Selon la CNIL, il ne peut y avoir de vidéo-surveillance des cours de récréation, des préaux... à titre permanent. Elle met en demeure certains établissements scolaires afin qu’ils modifient leurs dispositifs et informent les personnels, les élèves et leurs parents de leur existence.
Utilisés a priori pour surveiller et sécuriser les abords des établissements scolaires, les dispositifs de vidéo-surveillance ont tendance à s’installer en leur sein même et ce, le plus souvent à l’insu des personnels, des élèves et des parents. Ceux-ci s’en sont alertés et ont saisi la Commission nationale informatique et libertés.

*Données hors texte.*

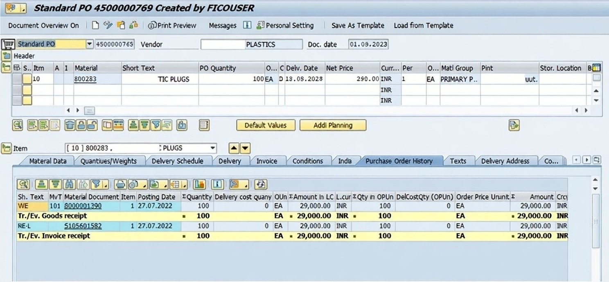
Task: Click the Create new document icon
Action: [95, 25]

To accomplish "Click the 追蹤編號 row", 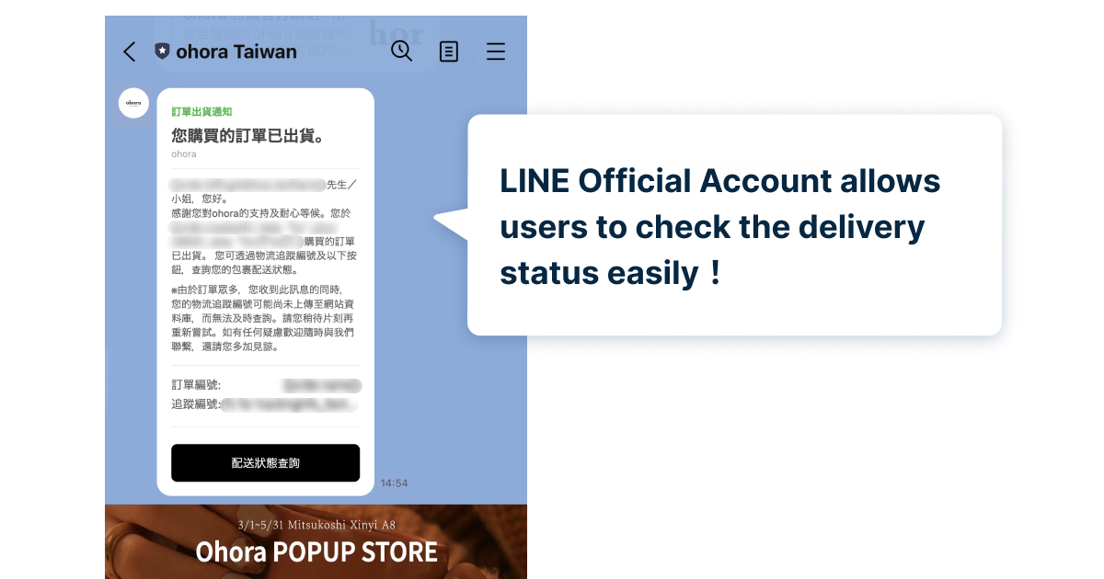I will pyautogui.click(x=266, y=403).
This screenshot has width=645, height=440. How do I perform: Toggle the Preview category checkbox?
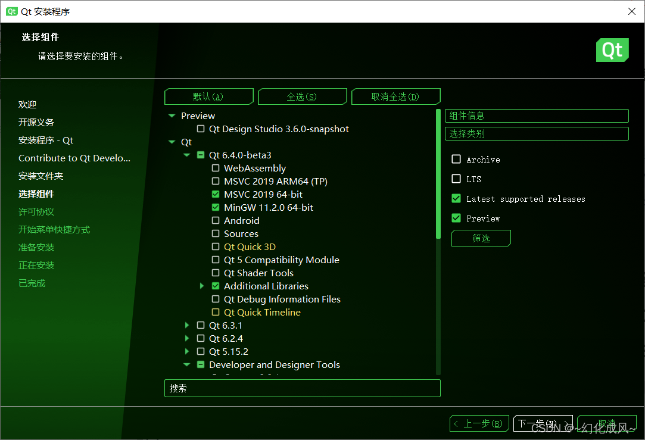point(456,219)
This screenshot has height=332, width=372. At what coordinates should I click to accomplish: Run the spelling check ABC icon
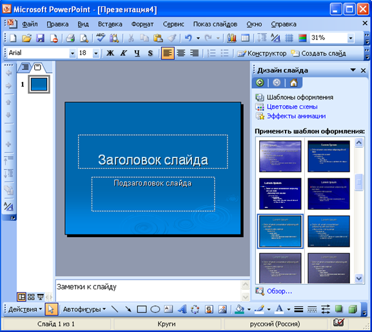click(101, 38)
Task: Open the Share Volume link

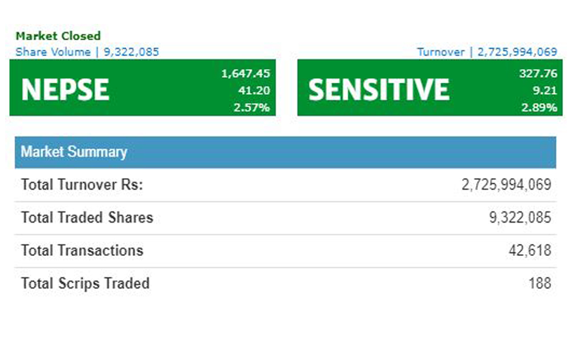Action: 87,52
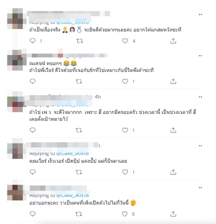Share the first tweet with ring emoji
The image size is (216, 224).
click(x=173, y=41)
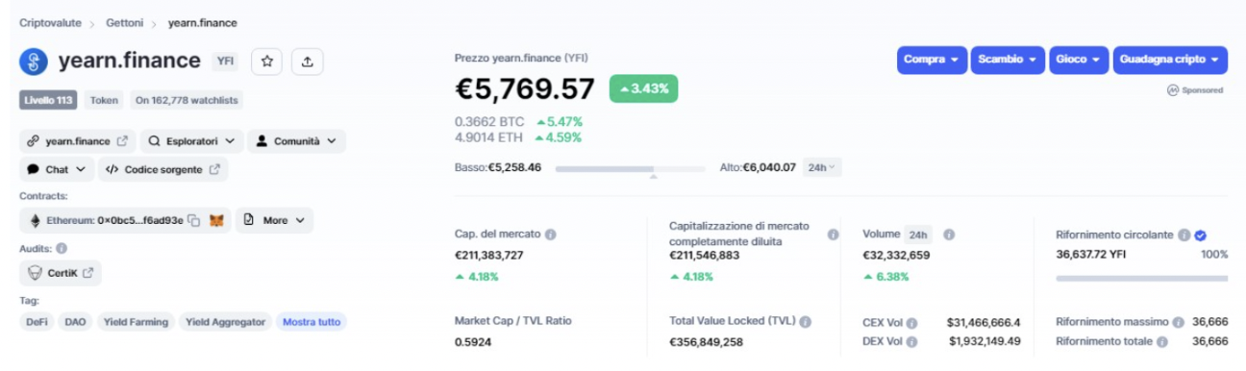Click Mostra tutto tags link
The height and width of the screenshot is (371, 1246).
tap(311, 322)

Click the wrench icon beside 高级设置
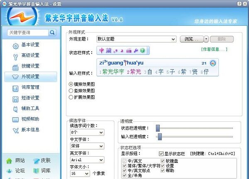click(16, 57)
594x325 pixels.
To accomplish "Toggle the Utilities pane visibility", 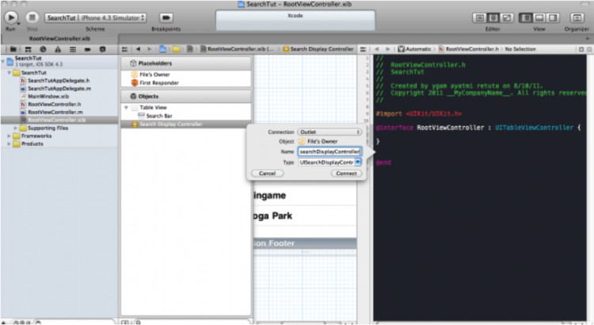I will [x=550, y=17].
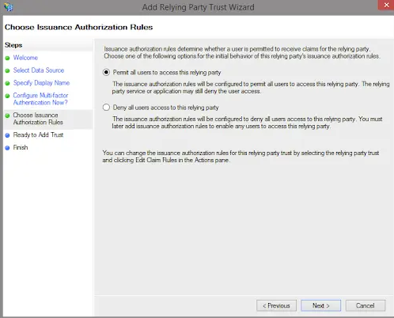The height and width of the screenshot is (318, 394).
Task: Click green bullet beside Configure Multi-factor Authentication
Action: [7, 96]
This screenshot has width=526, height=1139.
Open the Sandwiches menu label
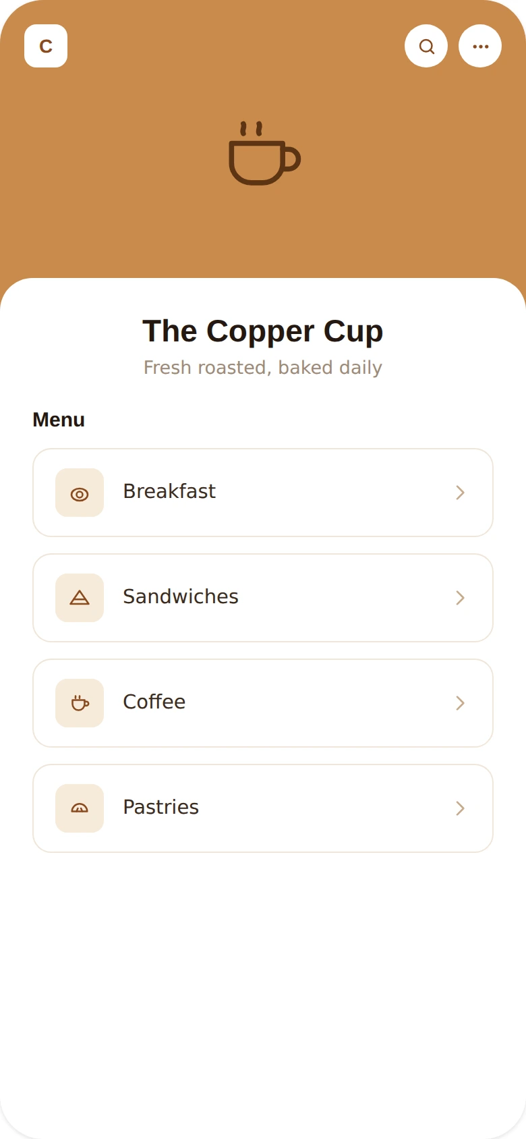(x=181, y=596)
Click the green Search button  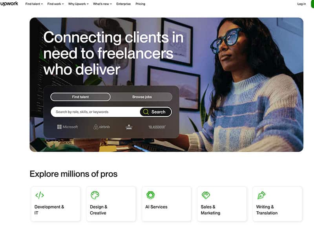tap(156, 112)
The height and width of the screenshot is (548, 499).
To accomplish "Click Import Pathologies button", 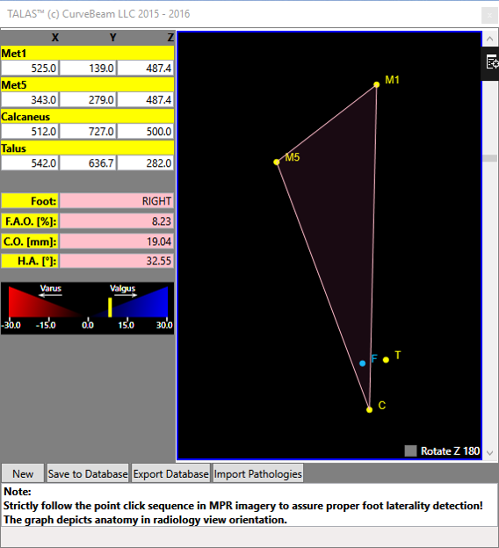I will point(257,473).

Après plusieurs contrôles, la CNIL a mis en demeure 5 établissements de revoir leurs dispositifs.
En effet, la CNIL considère qu’une « surveillance permanente des lieux de vie » (cour de récréation, préaux, jardins, foyers...) est une atteinte aux libertés des personnels et des élèves et ne pourrait être justifiée que par des « circonstances exceptionnelles ». Elle conseille d’avoir recours à « des moyens moins intrusifs » comme par exemple un meilleur contrôle de l’accès aux bâtiments scolaires. Elle exige également que « les élèves, leurs parents et les personnels soient informés de l’existence de ces dispositifs et de leur finalité ».